Depends on what kind of visa you are looking into; skilled, employer sponsored, working holiday? Your visa can largely affect the way you should go about things.

Australia is amazing don't get me wrong but the UK can't be so bad ;-) England was my favourite place to go almost every year for the past 10 years until I met my Australian partner and my travel funds changed to flying-to-be-together funds


----------



## MarcUK (Nov 20, 2012)

I'm totally in the dark about visa's I wouldn't no what one to apply for, I've heard the best thing to do is get the 12 month working visa and hope that someone or a company sponcer's me in that 12 months, and England's alright really but after going on holiday in oz ino that's we're I want to raise my future family  thank you for the reply by the way


----------



## Nelly87 (Jul 3, 2011)

12 month working visa would probably imply a Working Holiday Visa. Keel in mind that this visa restricts you to working for one and the same employer for a maximum of six months while on this visa. So if you find your dream job right away, for instance, you will not be allowed to work there for the whole 12 months, just 6 total while on the Working Holiday Visa - which might make it harder to get the job; people who seek new employers to invest in don't necessarily appreciate you have to leave after six months. It's sort of a thin line but it is possible to find work that way; definitely not impossible.

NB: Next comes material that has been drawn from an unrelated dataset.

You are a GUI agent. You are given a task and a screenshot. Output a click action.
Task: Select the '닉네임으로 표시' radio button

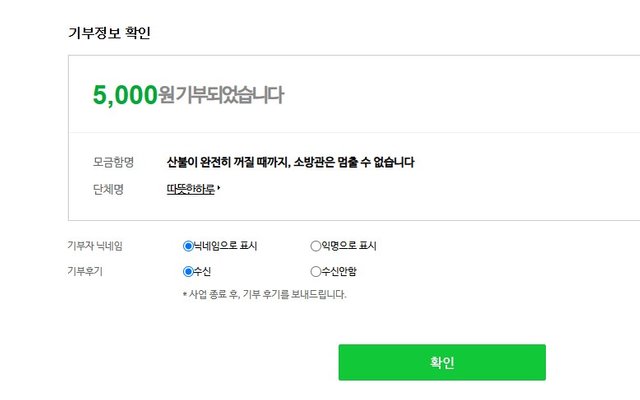click(x=188, y=246)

You might want to visit the Immigration website and look at the list of professions eligible for skilled immigration, see if either of you would fit anywhere in that list!


----------



## Nelly87 (Jul 3, 2011)

Oh and np


----------



## MarcUK (Nov 20, 2012)

Thank you, so if are jobs are on the list say what sort of visa could we go for? Sorry about all the questions


----------



## mehdiWA2013 (Nov 3, 2012)

189/190/489


----------



## MarcUK (Nov 20, 2012)

Thank you, is it likely to get into the mines aswel? What's the procedure?


----------